BY ANITA SNOW
HAVANA - The United States was Cuba’s No. 1 source of imported food last year and is projected to remain the island’s top provider of farm products in 2003 as Fidel Castro’s government keeps buying American chicken, corn and wheat.
‘‘The United States is likely to remain Cuba’s primary source of imported agricultural products this year,’’ John Kavulich, president of the U.S.-Cuba Trade and Economic Council, said in an interview from New York on Friday.
The council, a private, not-for-profit corporation, is a clearinghouse of information on U.S.-Cuba commerce.
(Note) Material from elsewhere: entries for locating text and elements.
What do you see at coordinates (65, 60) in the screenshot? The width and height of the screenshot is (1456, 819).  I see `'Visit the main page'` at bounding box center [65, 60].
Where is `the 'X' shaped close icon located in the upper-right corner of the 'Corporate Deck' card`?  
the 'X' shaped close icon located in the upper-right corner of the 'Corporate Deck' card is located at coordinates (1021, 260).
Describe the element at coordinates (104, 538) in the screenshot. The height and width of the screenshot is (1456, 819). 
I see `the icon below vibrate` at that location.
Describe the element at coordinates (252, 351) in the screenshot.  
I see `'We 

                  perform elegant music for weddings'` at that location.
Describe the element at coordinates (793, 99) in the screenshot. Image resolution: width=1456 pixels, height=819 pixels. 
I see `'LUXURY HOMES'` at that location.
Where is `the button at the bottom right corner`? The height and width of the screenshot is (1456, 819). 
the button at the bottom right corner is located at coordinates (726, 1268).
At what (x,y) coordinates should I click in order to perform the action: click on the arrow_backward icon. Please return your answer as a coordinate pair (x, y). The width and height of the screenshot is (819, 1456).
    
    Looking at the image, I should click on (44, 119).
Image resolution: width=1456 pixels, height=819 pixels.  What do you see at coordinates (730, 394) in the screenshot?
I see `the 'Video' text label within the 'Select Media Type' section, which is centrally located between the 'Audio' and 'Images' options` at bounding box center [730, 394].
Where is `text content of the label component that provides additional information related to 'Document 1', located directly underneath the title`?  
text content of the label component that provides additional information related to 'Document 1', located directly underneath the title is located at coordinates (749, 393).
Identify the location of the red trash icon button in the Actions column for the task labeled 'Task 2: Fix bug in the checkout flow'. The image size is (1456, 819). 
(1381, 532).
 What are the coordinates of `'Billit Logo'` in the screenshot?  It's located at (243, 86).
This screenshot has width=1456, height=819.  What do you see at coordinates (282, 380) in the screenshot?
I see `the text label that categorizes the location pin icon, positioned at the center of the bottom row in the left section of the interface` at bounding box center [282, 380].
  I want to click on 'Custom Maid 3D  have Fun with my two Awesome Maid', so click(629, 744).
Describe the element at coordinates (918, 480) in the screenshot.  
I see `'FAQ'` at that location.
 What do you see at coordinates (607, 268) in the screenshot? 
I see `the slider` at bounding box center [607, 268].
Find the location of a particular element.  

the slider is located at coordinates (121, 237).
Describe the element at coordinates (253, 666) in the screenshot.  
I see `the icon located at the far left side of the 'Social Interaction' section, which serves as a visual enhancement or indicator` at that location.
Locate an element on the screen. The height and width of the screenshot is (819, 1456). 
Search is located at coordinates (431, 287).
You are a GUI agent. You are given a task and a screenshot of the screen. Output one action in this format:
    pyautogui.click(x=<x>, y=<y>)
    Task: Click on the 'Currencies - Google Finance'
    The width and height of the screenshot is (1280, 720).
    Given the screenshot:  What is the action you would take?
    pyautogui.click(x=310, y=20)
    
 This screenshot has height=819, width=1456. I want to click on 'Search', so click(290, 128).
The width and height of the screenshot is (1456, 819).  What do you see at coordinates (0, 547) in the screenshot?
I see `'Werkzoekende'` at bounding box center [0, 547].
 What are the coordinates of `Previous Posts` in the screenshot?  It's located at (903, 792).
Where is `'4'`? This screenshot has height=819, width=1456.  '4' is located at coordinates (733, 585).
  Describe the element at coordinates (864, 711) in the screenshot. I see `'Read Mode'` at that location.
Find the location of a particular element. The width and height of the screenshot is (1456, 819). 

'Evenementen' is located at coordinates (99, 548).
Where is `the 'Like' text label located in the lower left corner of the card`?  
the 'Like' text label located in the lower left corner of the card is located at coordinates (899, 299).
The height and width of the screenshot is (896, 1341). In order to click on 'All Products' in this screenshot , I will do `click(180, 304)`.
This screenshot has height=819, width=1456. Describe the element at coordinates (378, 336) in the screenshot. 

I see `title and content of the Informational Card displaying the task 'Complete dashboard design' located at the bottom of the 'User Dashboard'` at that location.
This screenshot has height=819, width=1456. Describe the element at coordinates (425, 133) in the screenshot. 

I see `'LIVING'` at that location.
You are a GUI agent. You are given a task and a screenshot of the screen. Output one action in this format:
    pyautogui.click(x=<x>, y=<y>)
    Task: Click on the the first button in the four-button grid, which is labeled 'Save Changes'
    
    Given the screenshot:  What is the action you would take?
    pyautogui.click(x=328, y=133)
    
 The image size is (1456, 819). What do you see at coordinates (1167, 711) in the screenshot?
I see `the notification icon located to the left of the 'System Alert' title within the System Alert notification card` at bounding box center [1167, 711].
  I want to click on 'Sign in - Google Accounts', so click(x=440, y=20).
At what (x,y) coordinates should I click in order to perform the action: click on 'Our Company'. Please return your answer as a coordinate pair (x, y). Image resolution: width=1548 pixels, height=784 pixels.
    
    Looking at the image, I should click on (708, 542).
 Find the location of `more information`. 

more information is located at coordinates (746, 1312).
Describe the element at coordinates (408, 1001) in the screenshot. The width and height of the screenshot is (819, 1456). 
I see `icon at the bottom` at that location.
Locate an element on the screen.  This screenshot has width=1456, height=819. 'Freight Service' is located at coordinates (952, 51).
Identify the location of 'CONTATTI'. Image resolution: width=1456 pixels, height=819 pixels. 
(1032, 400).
Kavulich projected that American food sales in Cuba this year could increase by as much as 20 percent over those in 2002, the first full year that Cuba took advantage of an exception to the U.S. embargo that allows American food sales on a cash-only basis.
‘‘As long as Cuba has a political reason to keep buying, it will,’’ Kavulich said.
As anti-embargo forces in the United States battle to further chip away at the four-decade-old trade and travel sanctions, Cuba can encourage them by showing that it has the political will—and the cash—to keep buying U.S. farm products at or above 2002 levels, Kavulich said.
Figures released by Kavulich’s council this week show that at least $138 million worth of farm products—more than a quarter of the more than $450 million in agricultural goods that Cuba imported last year—came from the United States.
Even with the cash-only sales, figures show that the United States is pushing aside some of Cuba’s traditional sources of imported food, which have included Brazil, Canada, France, Mexico and Spain.
The USDA figures for the first nine months of 2002 showed China, with nearly $70 million in sales through the end of September, emerging as Cuba’s number-two source of farm-product imports. France was third with $46.8 million, a 45.27 percent drop in sales from 2001.